# What you should do
How many lines of the records below contain the word "agent"? Reply with the number alone.
**** Provided information ****
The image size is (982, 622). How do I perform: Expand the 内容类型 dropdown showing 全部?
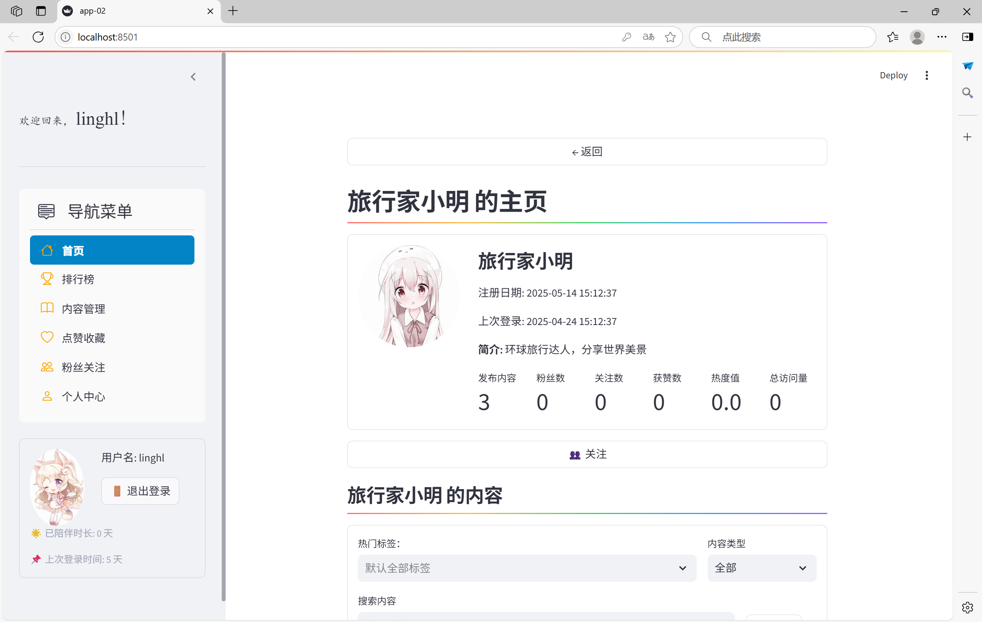coord(761,568)
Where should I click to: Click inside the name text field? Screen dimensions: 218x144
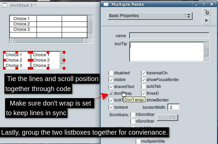point(169,35)
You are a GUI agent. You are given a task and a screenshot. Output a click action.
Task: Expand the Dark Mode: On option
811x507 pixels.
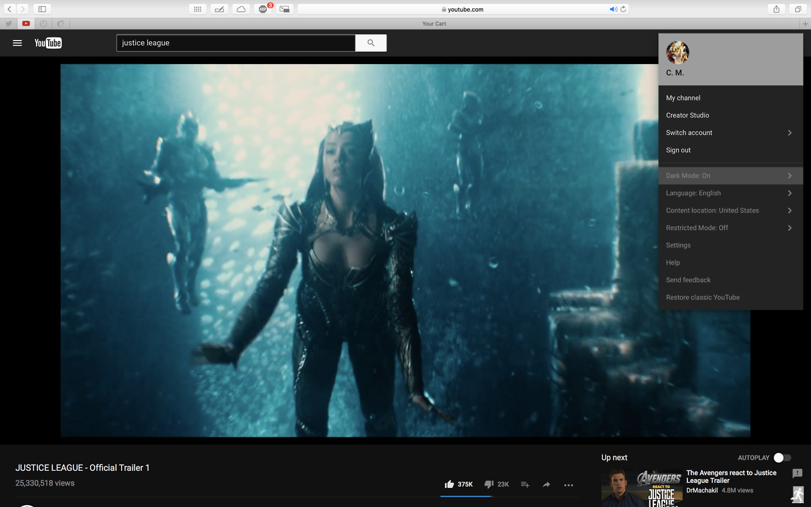(731, 176)
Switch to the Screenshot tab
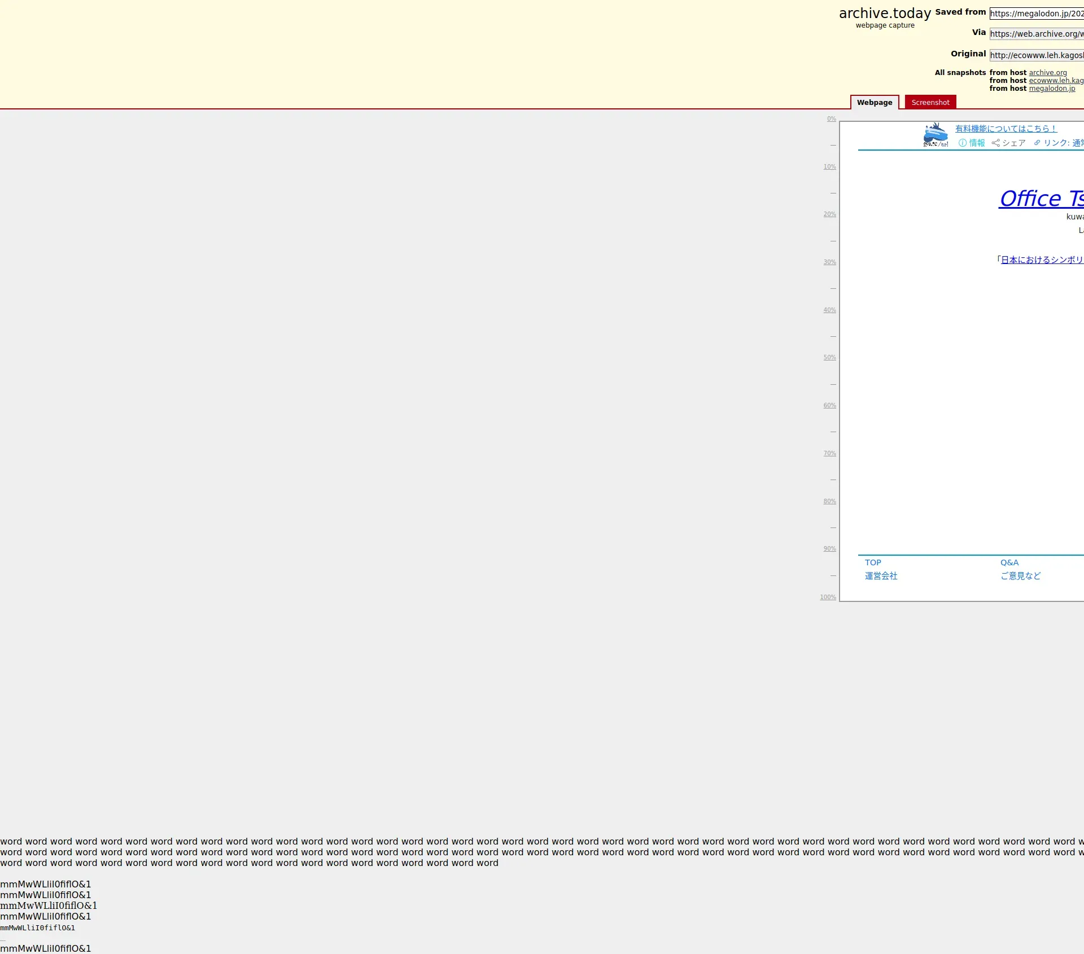 [930, 102]
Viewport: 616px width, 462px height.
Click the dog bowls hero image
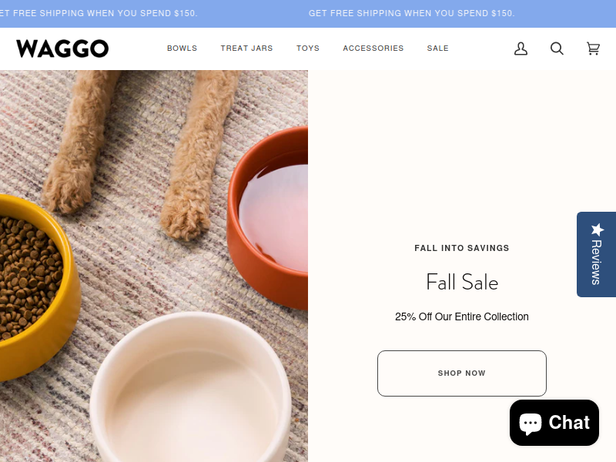pos(154,266)
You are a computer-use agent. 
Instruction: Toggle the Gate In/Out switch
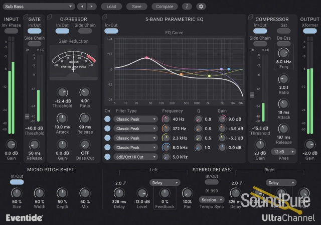click(35, 31)
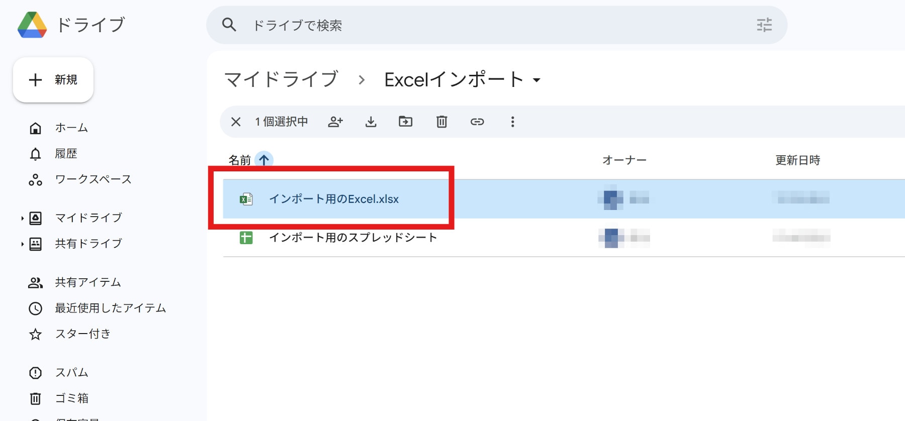
Task: Open the three-dot more actions menu
Action: [512, 122]
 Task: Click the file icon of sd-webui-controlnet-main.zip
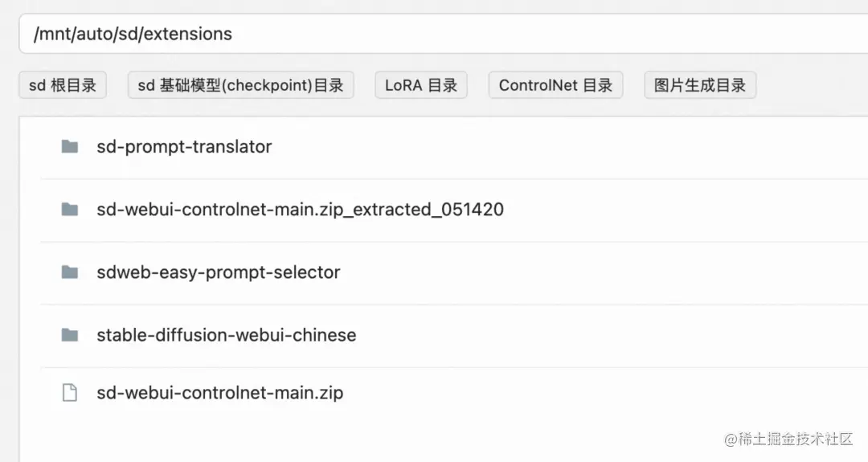[70, 392]
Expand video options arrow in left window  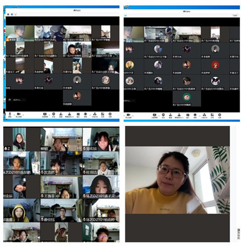[23, 115]
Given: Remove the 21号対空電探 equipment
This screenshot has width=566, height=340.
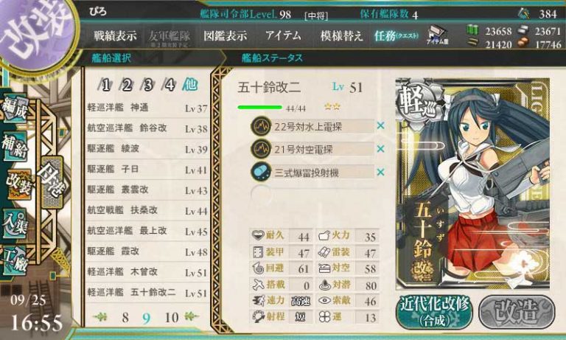Looking at the screenshot, I should point(380,149).
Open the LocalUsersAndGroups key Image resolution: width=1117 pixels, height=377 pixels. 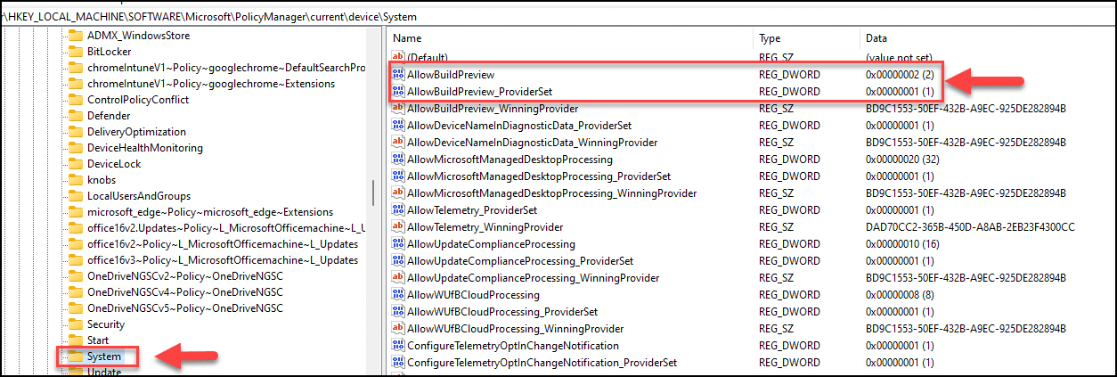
****
# Answer for this exercise
2